Background technology
Graphene individual layer two-dimensional material is because with bigger serface, high electrical conductivity and thermal conductivity and outstanding mechanicalness
Can, cause the extensive concern of people.Graphene is widely used in lithium ion battery, ultracapacitor and solar cell etc.
In energy storage device.There are very strong π-π between layers yet with graphene to interact and Van der Waals for, cause stone
Black alkene lamella would generally reunite and stack, and thus can greatly reduce the effective area of graphene, so that it is applied
Potential is had a greatly reduced quality.
The content of the invention
There is provided a kind of lithium ion battery activation three-dimensional graphite for weak point of the present invention present in prior art
The preparation method of alkene/nickel foam, it is intended to prepare high performance lithium ion battery.
The goal of the invention of the present invention is achieved by following technical solution.
The lithium ion battery of the present invention preparation method of activation three-dimensional grapheme/nickel foam, comprises the following steps:
1) by graphene oxide ultrasonic disperse in water, graphene oxide water solution is obtained;Then nickel foam is immersed in
In the graphene oxide water solution, with the deposited oxide graphene in nickel foam, three-dimensional graphene oxide/nickel foam material is obtained
Material;
2) the three-dimensional graphene oxide/foam nickel material is impregnated in KOH solution, taken out after standing 24-48 hours,
Obtain activating three-dimensional graphene oxide/foam nickel material;
3) the three-dimensional graphene oxide/foam nickel material of the activation is placed in tube furnace, is warming up to 300-800 DEG C, perseverance
Temperature reaction 1-3 hours, then naturally cools to room temperature;Products therefrom is washed with water to neutrality, then the 40-60 in air dry oven
DEG C drying 3-6 hours, that is, obtain for activation three-dimensional grapheme/nickel foam as lithium ion battery negative material.
It is preferred that, step 1) described in graphene oxide water solution concentration be 0.5-6mg/mL.

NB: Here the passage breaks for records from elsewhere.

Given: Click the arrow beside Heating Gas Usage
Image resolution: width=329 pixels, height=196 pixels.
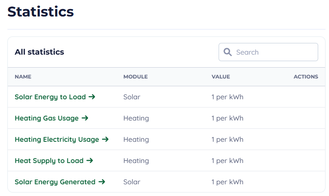Looking at the screenshot, I should (x=85, y=118).
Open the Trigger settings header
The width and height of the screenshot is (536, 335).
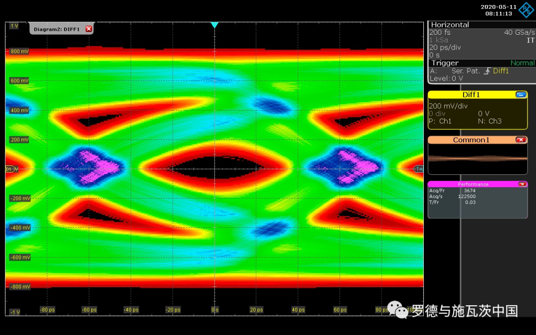tap(445, 63)
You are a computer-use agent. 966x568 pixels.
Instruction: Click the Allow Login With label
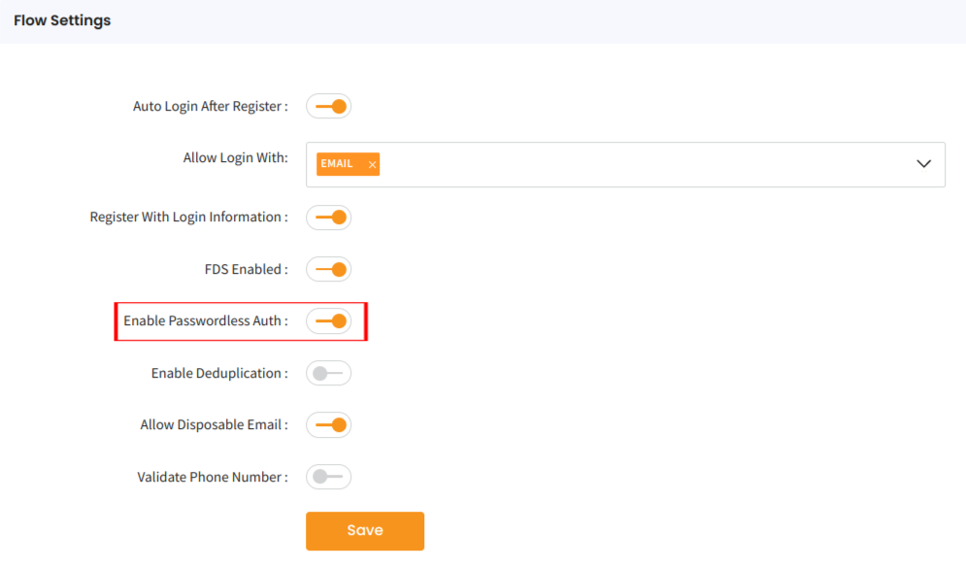235,158
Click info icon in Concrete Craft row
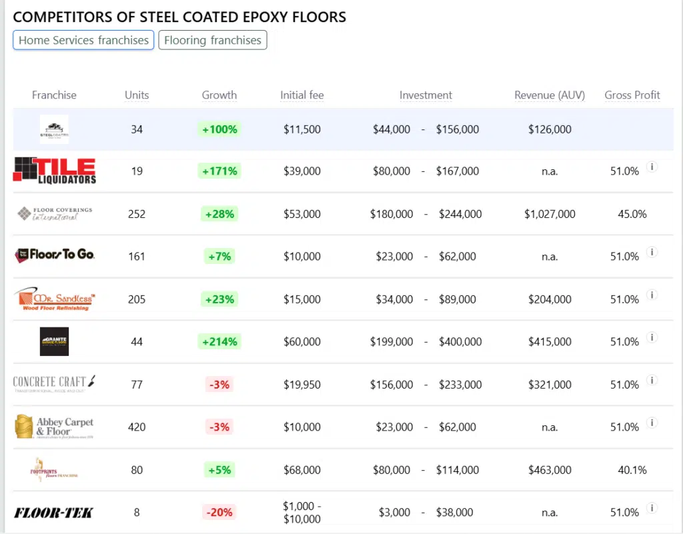 tap(652, 380)
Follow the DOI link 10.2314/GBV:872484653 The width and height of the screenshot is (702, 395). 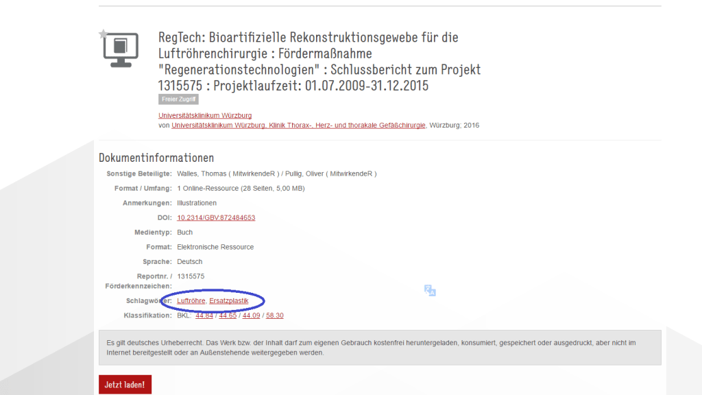pos(216,218)
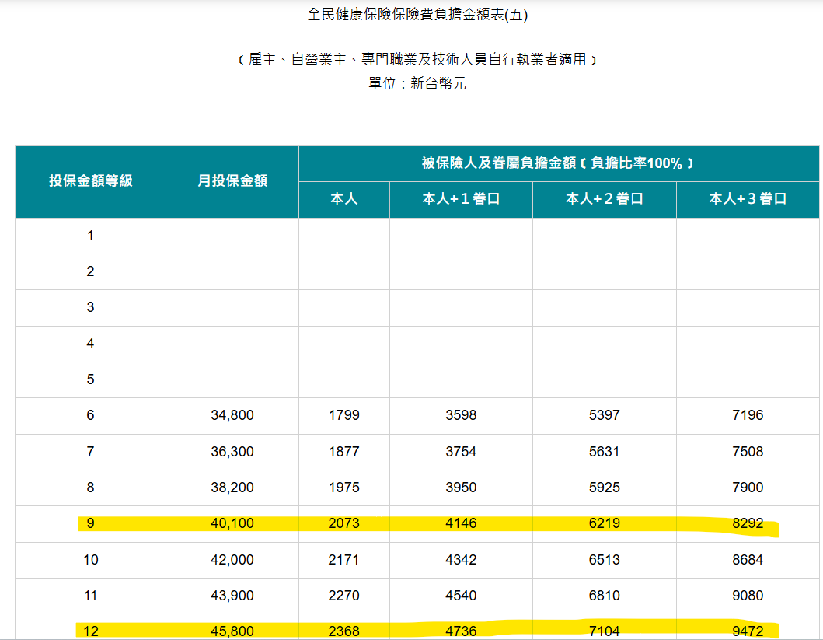Click the highlighted 40,100 cell in row 9

pos(232,524)
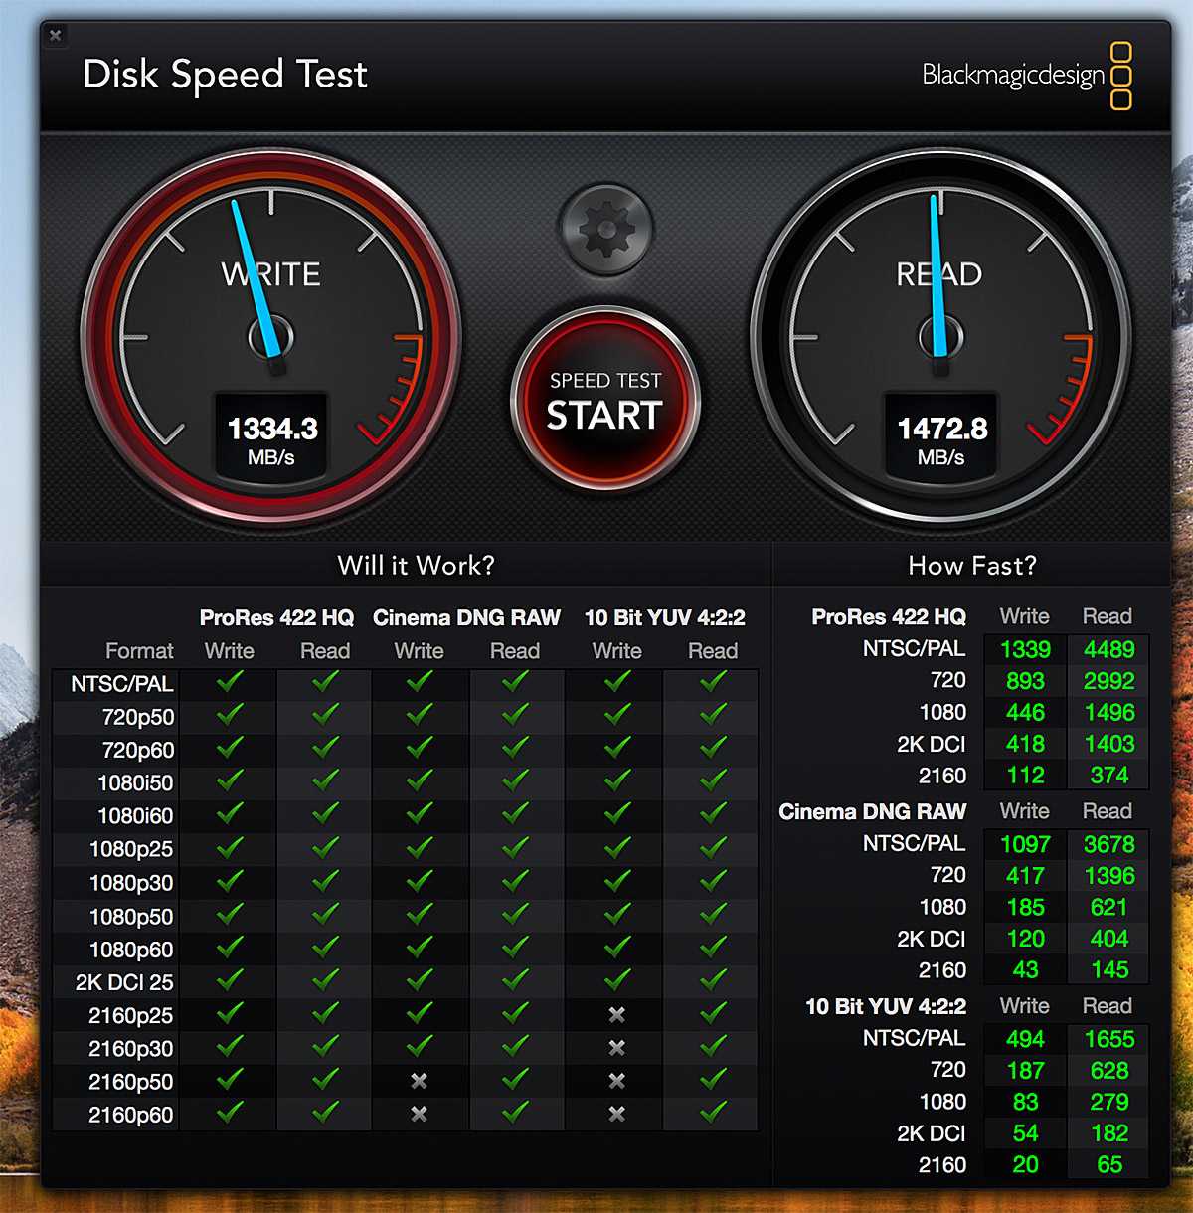Screen dimensions: 1193x1213
Task: Click the Cinema DNG RAW NTSC/PAL write value 1097
Action: pyautogui.click(x=1025, y=844)
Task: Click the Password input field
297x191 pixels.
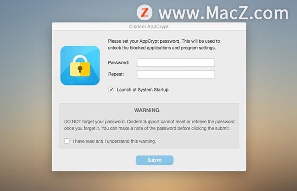Action: click(176, 63)
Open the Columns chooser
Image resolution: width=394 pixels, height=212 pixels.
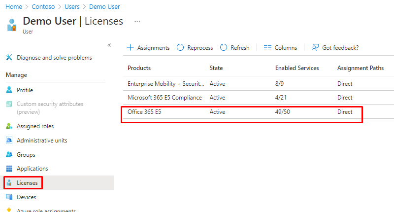(x=280, y=48)
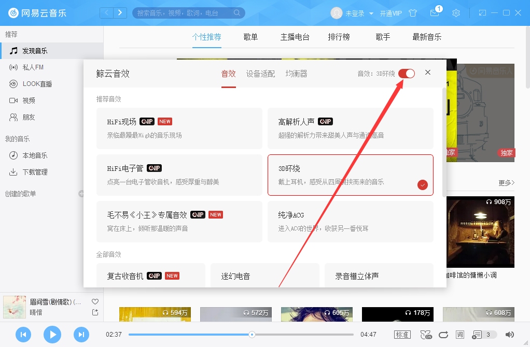Select HiFi现场 recommended sound effect

[179, 128]
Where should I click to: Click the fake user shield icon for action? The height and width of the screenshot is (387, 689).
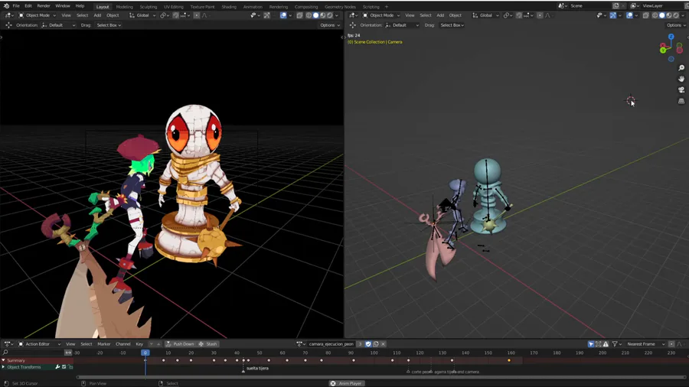tap(368, 344)
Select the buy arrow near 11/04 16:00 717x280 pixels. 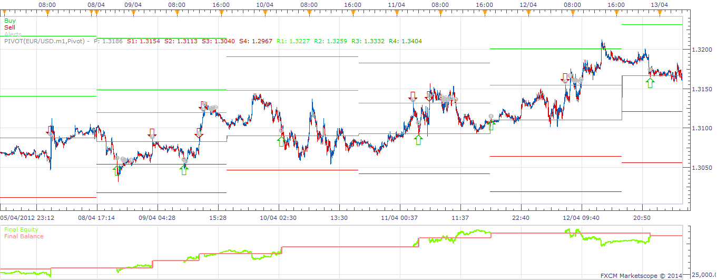[491, 125]
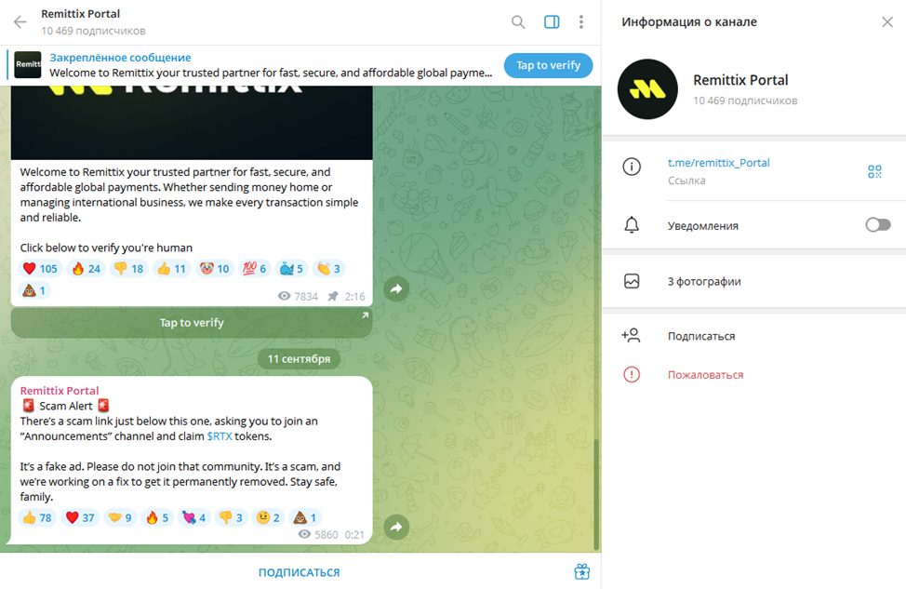
Task: Open search in the channel
Action: 518,22
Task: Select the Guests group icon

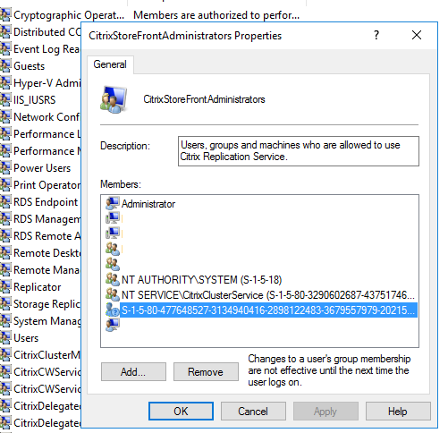Action: pos(5,66)
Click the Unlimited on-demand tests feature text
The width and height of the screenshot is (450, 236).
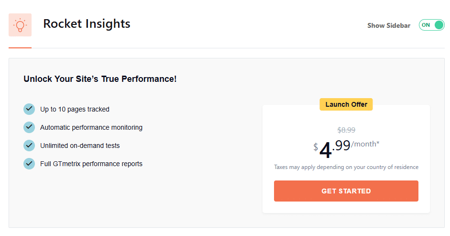(80, 146)
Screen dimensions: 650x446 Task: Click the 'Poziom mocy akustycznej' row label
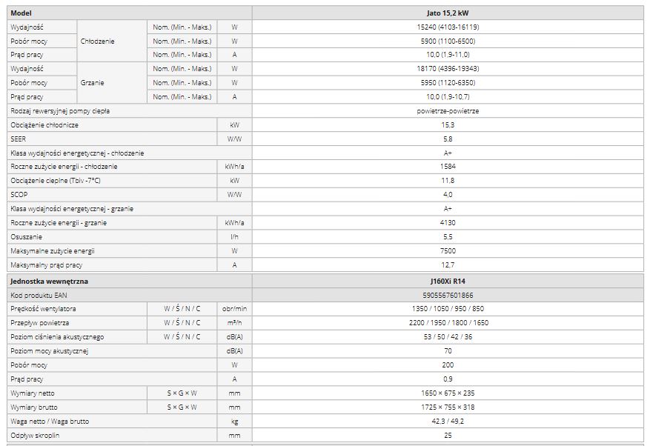point(49,351)
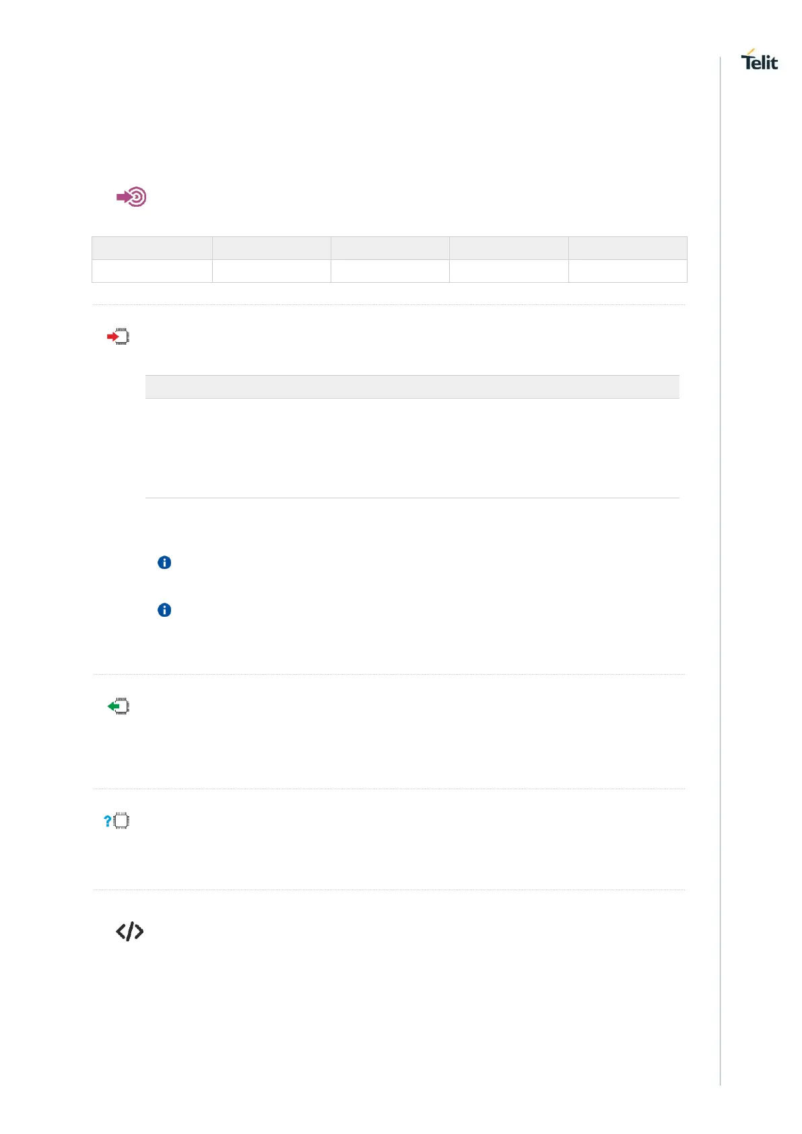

It is preferred that, step 2) described in KOH solution concentration be 2-6mol/L.
It is preferred that, step 3) in heating rate be 5-10 DEG C/min.
The nickel foam is in the method for the invention as templated deposition three-dimensional grapheme.
Compared with the prior art, beneficial effects of the present invention are embodied in:
The preparation method of present invention activation three-dimensional grapheme/nickel foam, not only remains the inherency of two-dimensional graphene piece
Matter, and surface produces substantial amounts of nano micropore structure, and resulting materials have bigger specific surface area, are electrons/ions, gas
Body and liquid transmission and storage provide more spaces, so as to significantly improve performance of lithium ion battery;The technique of the present invention is simple,
Reaction time is short, is adapted to industrialized production.
Brief description of the drawings
Fig. 1 is the SEM figures of the gained activation three-dimensional grapheme/nickel foam negative material of the embodiment of the present invention 1;
Fig. 2 is the SEM figures of the gained activation three-dimensional grapheme/nickel foam negative material of the embodiment of the present invention 2;
Fig. 3 is the SEM figures of the gained activation three-dimensional grapheme/nickel foam negative material of the embodiment of the present invention 3;
Fig. 4 is the SEM figures of the gained activation three-dimensional grapheme/nickel foam negative material of the embodiment of the present invention 4;
Fig. 5 is the SEM figures of the gained activation three-dimensional grapheme/nickel foam negative material of the embodiment of the present invention 5;
Fig. 6 is the SEM figures of the gained activation three-dimensional grapheme/nickel foam negative material of the embodiment of the present invention 6;
Fig. 7 is the charging and discharging curve figure of the gained activation three-dimensional grapheme/nickel foam negative material of the embodiment of the present invention 7;
Fig. 8 is the charging and discharging curve figure of the gained activation three-dimensional grapheme/nickel foam negative material of the embodiment of the present invention 8;
Fig. 9 is the charging and discharging curve figure of the gained activation three-dimensional grapheme/nickel foam negative material of the embodiment of the present invention 9;
Figure 10 is the charging and discharging curve figure of the gained activation three-dimensional grapheme/nickel foam negative material of the embodiment of the present invention 10.
Embodiment
Embodiments of the invention are elaborated below, the present embodiment is carried out lower premised on technical solution of the present invention
Implement, give detailed embodiment and specific operating process, but protection scope of the present invention is not limited to following implementations
Example.
Embodiment 1
The present embodiment prepares lithium ion battery activation three-dimensional grapheme/nickel foam as follows:
1) by graphene oxide ultrasonic disperse in water, 2mg/mL graphene oxide water solution is obtained;Then by 0.16g
Nickel foam is immersed in 10mL graphene oxide water solutions, with the deposited oxide graphene in nickel foam, obtains three-dimensional oxidation stone
Black alkene/foam nickel material;
2) three-dimensional graphene oxide/foam nickel material is impregnated in 3mol/L KOH solution, taken after standing 48 hours
Go out, obtain activating three-dimensional graphene oxide/foam nickel material;
3) the three-dimensional graphene oxide/foam nickel material of activation is placed in tube furnace, heated up with 5 DEG C/min heating rate
To 300 DEG C, then isothermal reaction 1 hour naturally cools to room temperature;Products therefrom is washed with water to neutrality, then in forced air drying
Dried 6 hours for 60 DEG C in case, that is, obtain activating three-dimensional grapheme/nickel foam negative material.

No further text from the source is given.